Feast of St. Andrew, the Apostle
Rom 10:9-18 / Mt 4:18-22
There is something in us human beings that inclines us time after time to define one another as either insiders or outsiders. Sometimes the distinction is racial or ethnic, sometimes it’s religious, sometimes the dividing line is economic or educational or political, or slave versus free. But whatever the cause, the lines are always there and firmly drawn. This kind of thinking has even invaded the Church at times. It was not until 1839 that a pope definitively condemned slavery. It was not until the end of Vatican Council II that the Church finally rejected the idea that there could be no salvation outside its boundaries.
St.
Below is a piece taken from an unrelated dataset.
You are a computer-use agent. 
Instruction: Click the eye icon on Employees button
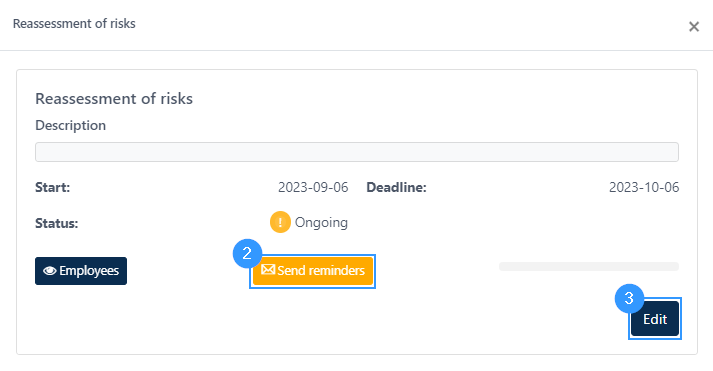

Paul rejected that kind of thinking 2000 years ago, as we hear in today’s epistle. “There is no difference between Jew and Greek; all have the same Lord, rich in mercy to all who call upon Him.” It certainly does take a long time for that truth to trickle down to the rest of us! Yet the words of Jesus in the Gospels are full of that very insight. It makes us wonder how much of the rest of Jesus’ message we may have been missing!
Jesus asks us to look at one another — without exception — through God’s eyes, and to see in each human being either a brother or a sister, a beloved child of God like ourselves, a stumbling wayfarer very much like ourselves. He asks us to extend to each of God’s children the same compassion which God our Father extends to us every day without fail.
How can we say no? Very simply, we cannot!